Responsible for the daily supervision and training of operating personnel in the production of clinical or commercial products. Works in concert with other supervisors. Responsible for the accurate and timely completion of production related cGMP documentation. Facilitates the transfer, planning, implementation, and maintenance of manufacturing processes and procedures. Ensures the effective use of material, equipment, and personnel in producing quality products.
• Develops weekly goals and schedules and set priorities for staff. Reviews weekly production schedule and priorities to determine unit assignments and critical actions.
• Reviews all materials and batch records required to support shift and any off shift needs for the day.
• Provides on the floor training to support formalized technical and GMP training. Check that operator training files match and support the processes they are required to carry out.
• Monitors operator training files and work with compliance specialist to keep files up to date.
• Works with QA and Subject Matter Expert (Tech Ops or Process Sciences) to resolve exceptions. Reviews new Batch records and SOPs.
• Works with technology transfer team to incorporate new processes in the plant.
• Works interdepartmentally to see that work orders, dispensing, preventative maintenance, QC, and documentation issues are resolved and enhances communications at all levels.
• Ensures that direct materials budgets and overtime budgets are met.
• Provides supervision primarily to skilled nonexempt and junior level exempt employees. Acts as advisor to unit or sub-unit, becomes actively involved as required. Acts as mentor for less senior personnel.
• Evaluates staff performance.
• Requires a Bachelor’s degree or equivalent; Eight plus years’ experience in all aspects of manufacturing/ production processes
• Computer proficiency and scheduling experience required; good writing skills.
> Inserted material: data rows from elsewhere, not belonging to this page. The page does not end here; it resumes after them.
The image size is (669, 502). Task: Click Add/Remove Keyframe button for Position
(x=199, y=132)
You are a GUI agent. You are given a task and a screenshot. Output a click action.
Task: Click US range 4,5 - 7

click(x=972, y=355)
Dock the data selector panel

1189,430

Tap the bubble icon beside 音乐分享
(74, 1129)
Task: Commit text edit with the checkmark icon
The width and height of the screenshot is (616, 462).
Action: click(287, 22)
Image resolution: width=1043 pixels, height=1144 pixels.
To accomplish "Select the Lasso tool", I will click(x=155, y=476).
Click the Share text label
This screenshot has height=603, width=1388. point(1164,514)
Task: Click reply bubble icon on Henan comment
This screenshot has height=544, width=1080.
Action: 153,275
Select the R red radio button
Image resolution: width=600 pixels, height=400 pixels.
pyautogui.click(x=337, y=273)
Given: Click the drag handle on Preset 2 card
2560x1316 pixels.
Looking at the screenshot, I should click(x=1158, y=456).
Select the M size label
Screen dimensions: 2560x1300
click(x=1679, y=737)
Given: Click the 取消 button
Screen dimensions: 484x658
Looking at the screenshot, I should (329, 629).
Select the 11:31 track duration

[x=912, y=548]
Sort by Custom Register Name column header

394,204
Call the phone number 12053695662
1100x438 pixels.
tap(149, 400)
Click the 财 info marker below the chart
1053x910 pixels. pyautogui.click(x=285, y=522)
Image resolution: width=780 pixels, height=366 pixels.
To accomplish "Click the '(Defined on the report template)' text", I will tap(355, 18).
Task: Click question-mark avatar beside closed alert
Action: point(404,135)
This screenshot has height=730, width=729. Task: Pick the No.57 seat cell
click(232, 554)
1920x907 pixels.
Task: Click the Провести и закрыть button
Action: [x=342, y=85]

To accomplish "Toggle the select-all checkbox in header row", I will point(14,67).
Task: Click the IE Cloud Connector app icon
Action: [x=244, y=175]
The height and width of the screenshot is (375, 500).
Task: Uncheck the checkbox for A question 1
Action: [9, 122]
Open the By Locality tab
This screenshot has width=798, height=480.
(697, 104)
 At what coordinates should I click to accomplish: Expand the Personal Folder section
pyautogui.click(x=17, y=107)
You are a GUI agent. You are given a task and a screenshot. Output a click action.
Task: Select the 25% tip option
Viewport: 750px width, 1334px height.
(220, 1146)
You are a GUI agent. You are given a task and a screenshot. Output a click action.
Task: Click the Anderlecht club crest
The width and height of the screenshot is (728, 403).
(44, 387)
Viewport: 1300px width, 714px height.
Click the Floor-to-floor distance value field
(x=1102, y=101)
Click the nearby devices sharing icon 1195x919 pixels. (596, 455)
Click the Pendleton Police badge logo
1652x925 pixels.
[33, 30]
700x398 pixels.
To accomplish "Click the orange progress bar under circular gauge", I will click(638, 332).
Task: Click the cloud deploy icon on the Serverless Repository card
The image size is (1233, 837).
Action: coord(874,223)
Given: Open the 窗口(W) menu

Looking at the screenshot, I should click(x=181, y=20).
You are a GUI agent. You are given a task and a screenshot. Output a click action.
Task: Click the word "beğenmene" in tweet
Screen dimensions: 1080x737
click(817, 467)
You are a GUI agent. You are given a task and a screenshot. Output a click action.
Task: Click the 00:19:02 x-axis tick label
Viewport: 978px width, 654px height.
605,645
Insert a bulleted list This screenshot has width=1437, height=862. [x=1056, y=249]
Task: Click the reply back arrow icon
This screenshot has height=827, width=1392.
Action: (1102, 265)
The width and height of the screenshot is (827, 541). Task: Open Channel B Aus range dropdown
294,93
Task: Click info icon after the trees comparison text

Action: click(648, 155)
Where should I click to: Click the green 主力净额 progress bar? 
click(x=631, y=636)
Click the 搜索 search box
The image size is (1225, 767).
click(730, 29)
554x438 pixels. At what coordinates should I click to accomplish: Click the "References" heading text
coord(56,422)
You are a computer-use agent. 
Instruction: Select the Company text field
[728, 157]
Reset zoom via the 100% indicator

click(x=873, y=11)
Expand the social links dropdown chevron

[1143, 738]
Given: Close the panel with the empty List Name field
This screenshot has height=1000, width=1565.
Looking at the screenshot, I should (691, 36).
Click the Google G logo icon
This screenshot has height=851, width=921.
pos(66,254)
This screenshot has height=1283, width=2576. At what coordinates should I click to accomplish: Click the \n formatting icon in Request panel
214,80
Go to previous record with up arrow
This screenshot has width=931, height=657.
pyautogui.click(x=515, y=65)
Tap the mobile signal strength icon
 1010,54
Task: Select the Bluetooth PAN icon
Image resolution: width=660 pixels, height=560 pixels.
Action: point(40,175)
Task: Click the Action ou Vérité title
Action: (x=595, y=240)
• Working knowledge of safety, quality systems, and cGMPs is required
• Familiarity with industrial automation (e.g., distributed control and PLC-based systems
• Familiarity with equipment and facilities validation
AbbVie is an equal opportunity employer including disability/vets. It is AbbVie’s policy to employ qualified persons of the greatest ability without discrimination against any employee or applicant for employment because of race, color, religion, national origin, age, sex (including pregnancy), physical or mental disability, medical condition, genetic information, gender identity or expression, sexual orientation, marital status, status as a disabled veteran, recently separated veteran, Armed Forces service medal veteran or active duty wartime or campaign badge veteran or a person’s relationship or association with a protected veteran, including spouses and other family members, or any other protected group status. We will take affirmative action to employ and advance in employment qualified minorities, women, individuals with a disability, disabled veterans, recently separated veterans, Armed Forces service medal veterans or active-duty wartime or campaign badge veterans. The Affirmative Action Plan is available for viewing in the Human Resources office during regular business hours.